My Wednesday mornings are spent as a "Book Buddy" at a local elementary school. I go, listen to the kids read their books, and occasionally help them when they have trouble with a word. Today really threw me for a loop, though. One little girl read me a story called The Bus Ride, which was about a little African-American girl who gets "arrested" for sitting at the front of a bus in the 1950's. I didn't care for the book - it wasn't particularly well-written or -illustrated (all of the "White" people looked Hispanic, I thought, and it seemed to trivialize the historical importance) - but it raised some interesting questions:
Girl: "But...wasn't Rosa Parker the first Black person to sit at the front of a bus?"
Me: "I'm not sure. We're taught that Rosa Parks was the first, but maybe there were others before her."
Girl: "Why did people care so much? It's not like it matters what color your skin is..."
Me: "Well, people didn't always feel that way, though. But it's good that you know that."

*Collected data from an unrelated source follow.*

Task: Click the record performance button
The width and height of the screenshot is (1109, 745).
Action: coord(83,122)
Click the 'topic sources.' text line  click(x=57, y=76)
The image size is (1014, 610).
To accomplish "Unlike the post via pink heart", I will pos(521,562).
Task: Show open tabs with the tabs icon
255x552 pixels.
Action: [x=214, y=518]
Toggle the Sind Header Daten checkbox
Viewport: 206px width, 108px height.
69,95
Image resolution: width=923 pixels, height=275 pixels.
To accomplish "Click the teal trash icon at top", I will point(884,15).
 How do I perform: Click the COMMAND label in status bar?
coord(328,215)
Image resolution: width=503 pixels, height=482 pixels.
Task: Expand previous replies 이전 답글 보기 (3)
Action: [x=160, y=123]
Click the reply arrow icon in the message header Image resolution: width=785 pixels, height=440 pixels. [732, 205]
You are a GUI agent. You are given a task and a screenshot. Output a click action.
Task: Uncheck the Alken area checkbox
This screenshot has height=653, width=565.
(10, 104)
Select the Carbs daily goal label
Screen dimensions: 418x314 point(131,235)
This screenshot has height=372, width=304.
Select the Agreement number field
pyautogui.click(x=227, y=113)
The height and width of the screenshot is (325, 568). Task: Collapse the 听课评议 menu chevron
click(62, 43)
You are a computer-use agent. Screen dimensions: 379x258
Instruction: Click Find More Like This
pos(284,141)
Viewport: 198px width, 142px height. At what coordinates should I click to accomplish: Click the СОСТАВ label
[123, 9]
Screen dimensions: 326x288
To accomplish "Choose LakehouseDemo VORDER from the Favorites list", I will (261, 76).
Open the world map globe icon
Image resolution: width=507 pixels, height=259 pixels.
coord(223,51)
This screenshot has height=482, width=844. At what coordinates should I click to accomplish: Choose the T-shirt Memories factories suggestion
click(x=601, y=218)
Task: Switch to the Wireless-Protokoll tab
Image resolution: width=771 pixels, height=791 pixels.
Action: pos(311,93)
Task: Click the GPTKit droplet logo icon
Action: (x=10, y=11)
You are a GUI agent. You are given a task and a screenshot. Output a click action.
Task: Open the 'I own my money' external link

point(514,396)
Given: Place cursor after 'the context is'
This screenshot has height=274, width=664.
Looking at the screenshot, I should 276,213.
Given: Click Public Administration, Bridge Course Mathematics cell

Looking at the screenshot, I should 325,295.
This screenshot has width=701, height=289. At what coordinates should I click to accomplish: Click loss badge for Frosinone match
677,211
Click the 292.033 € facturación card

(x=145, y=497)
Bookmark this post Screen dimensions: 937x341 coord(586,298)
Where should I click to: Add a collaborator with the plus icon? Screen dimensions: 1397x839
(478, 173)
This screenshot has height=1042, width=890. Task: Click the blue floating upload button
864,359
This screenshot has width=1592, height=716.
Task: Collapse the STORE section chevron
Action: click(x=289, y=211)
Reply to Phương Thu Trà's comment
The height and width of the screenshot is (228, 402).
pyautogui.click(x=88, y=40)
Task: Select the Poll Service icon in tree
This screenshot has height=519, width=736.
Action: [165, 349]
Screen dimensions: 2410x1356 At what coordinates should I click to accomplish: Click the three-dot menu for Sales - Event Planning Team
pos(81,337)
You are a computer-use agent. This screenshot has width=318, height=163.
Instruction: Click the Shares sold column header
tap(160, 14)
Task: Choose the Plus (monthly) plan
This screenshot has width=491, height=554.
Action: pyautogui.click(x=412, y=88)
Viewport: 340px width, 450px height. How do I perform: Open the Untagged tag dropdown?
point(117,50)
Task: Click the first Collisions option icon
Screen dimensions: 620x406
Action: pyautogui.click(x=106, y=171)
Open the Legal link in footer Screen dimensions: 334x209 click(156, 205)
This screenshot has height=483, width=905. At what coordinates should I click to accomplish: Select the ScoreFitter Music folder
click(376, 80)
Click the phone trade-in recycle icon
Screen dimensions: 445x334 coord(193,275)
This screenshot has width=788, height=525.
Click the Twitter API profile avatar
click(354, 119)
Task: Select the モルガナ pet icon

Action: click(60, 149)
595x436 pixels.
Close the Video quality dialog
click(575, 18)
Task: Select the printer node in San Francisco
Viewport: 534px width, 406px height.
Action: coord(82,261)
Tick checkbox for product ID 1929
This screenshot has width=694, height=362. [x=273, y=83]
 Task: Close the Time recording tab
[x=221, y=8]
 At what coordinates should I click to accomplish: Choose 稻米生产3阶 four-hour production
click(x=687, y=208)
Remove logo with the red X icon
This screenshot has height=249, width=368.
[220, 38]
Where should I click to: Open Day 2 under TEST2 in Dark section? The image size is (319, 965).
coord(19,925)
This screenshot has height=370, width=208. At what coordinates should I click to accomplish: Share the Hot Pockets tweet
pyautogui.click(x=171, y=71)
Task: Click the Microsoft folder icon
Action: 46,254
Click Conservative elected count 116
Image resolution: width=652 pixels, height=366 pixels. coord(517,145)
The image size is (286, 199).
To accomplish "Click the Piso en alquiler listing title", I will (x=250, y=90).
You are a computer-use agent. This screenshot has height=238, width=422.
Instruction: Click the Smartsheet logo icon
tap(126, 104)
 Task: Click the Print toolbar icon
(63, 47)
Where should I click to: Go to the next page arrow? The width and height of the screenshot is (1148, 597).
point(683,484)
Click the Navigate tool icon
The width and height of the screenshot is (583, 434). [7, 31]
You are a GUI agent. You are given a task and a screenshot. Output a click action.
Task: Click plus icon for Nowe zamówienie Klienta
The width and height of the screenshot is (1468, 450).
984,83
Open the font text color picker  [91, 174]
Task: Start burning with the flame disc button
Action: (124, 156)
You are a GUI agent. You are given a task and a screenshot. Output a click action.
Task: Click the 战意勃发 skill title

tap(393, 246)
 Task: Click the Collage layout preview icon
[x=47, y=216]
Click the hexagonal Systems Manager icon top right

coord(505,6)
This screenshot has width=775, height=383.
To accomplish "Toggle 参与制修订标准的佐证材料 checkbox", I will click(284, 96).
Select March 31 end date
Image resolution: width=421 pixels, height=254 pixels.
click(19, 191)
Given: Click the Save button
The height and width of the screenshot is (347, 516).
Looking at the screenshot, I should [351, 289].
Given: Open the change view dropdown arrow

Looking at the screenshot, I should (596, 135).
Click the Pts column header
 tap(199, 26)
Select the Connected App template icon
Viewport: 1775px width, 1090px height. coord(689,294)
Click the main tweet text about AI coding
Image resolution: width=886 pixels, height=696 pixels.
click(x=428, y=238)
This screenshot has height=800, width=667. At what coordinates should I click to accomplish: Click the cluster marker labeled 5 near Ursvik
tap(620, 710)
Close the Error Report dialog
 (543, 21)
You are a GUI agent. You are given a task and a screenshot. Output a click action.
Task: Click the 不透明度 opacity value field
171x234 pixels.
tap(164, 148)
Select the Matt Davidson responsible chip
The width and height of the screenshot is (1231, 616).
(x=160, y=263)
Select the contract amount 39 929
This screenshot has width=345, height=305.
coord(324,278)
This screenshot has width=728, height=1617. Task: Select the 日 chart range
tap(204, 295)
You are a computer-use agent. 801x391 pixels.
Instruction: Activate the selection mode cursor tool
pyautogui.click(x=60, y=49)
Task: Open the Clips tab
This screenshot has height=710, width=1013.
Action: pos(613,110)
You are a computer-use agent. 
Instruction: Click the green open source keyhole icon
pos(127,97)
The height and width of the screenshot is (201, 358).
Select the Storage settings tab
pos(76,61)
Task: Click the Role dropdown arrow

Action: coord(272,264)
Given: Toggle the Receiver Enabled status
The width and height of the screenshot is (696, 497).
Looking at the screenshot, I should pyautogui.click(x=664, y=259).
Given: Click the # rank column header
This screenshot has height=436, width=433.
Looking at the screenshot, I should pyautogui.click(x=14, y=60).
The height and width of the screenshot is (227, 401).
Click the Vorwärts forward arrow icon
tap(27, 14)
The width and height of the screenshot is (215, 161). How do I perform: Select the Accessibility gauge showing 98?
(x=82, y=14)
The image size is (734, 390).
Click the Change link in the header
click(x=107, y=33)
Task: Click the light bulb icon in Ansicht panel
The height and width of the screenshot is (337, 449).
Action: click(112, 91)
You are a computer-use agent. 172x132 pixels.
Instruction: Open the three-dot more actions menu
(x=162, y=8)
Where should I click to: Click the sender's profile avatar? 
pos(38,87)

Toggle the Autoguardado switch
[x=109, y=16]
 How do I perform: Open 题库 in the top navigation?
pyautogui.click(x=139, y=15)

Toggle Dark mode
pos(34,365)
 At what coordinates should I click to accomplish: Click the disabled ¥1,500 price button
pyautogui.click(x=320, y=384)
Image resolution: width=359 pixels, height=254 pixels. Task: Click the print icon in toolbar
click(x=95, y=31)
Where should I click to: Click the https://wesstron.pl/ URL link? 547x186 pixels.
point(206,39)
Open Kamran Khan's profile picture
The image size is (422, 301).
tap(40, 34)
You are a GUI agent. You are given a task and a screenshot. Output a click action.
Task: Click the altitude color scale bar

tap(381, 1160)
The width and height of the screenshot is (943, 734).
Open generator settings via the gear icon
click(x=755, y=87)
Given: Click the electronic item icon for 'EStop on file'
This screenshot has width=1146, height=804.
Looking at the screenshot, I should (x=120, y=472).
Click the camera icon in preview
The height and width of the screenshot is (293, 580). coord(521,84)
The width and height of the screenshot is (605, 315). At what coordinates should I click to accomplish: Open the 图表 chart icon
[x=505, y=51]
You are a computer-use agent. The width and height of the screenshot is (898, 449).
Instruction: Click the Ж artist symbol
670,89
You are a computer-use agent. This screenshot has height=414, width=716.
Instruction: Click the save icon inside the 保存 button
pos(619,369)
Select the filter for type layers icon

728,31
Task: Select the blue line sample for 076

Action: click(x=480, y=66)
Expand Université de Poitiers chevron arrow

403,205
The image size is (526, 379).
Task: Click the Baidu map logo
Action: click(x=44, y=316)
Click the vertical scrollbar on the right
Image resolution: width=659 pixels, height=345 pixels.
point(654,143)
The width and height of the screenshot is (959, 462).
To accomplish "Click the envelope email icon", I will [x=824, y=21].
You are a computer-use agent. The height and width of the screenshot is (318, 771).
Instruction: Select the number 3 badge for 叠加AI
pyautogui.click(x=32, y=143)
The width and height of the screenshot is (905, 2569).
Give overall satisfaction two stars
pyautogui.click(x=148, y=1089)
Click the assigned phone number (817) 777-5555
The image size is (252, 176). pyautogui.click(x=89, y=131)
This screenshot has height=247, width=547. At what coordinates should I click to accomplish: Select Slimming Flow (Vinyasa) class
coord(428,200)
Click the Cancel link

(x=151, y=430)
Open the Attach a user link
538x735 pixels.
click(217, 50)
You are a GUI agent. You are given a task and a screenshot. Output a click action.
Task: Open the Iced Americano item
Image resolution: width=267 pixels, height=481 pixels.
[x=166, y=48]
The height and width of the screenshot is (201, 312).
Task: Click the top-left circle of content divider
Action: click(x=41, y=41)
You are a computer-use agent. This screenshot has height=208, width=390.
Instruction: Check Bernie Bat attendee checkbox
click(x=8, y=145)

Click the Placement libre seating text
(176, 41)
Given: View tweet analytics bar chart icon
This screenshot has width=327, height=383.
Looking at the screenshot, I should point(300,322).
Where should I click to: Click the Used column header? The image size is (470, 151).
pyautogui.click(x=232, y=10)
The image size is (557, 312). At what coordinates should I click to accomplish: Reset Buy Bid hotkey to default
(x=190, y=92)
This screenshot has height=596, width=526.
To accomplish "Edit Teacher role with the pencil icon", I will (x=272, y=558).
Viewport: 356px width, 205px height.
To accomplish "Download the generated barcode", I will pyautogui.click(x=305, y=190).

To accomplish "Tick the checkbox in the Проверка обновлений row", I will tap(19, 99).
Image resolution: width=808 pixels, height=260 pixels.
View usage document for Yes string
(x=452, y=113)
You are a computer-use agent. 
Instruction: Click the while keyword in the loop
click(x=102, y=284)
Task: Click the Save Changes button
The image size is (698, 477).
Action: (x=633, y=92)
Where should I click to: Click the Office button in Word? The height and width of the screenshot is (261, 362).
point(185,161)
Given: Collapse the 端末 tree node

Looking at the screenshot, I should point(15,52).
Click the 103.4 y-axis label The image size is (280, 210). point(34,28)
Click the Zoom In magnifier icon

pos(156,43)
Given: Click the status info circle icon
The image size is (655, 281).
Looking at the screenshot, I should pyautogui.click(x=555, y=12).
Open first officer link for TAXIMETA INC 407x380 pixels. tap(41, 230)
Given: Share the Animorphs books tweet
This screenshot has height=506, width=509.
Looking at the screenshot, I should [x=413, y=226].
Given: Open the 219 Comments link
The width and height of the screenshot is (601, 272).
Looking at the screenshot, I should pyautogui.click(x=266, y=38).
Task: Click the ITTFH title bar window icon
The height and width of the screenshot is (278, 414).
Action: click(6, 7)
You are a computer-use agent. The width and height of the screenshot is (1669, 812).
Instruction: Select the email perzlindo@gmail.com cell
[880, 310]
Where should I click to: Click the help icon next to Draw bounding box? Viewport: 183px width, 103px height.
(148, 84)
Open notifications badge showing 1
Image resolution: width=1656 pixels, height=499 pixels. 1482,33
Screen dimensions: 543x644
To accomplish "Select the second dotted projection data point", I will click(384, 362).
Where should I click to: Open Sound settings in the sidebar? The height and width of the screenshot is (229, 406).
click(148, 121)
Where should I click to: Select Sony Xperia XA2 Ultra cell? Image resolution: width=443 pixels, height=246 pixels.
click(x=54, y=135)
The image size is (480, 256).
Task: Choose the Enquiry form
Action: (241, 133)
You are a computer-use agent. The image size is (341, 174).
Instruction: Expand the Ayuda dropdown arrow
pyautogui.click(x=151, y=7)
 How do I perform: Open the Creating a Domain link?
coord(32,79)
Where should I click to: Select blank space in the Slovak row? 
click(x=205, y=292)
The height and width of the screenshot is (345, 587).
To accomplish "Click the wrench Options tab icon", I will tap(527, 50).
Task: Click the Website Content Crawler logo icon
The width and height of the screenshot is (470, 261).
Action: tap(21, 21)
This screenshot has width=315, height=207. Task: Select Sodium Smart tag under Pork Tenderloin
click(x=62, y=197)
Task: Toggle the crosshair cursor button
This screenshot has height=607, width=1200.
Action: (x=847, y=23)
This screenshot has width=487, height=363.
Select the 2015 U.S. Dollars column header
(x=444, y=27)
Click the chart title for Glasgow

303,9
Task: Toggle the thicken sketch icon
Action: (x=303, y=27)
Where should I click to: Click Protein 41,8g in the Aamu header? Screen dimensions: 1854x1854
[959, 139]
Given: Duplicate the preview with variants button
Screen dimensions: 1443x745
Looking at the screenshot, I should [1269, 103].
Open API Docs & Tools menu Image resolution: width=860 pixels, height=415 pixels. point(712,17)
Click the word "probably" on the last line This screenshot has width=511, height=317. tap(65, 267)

Wow. I really had no idea what to tell this poor kid. She even asked me who "the first Black person on earth was." If I really felt like getting in trouble with her parents, I would've told her that some people think Jesus was Black, or that humans originated in Africa.
You know, the fact that she couldn't comprehend the idea of racism makes me think that her parents are pretty cool people, and probably wouldn't have minded.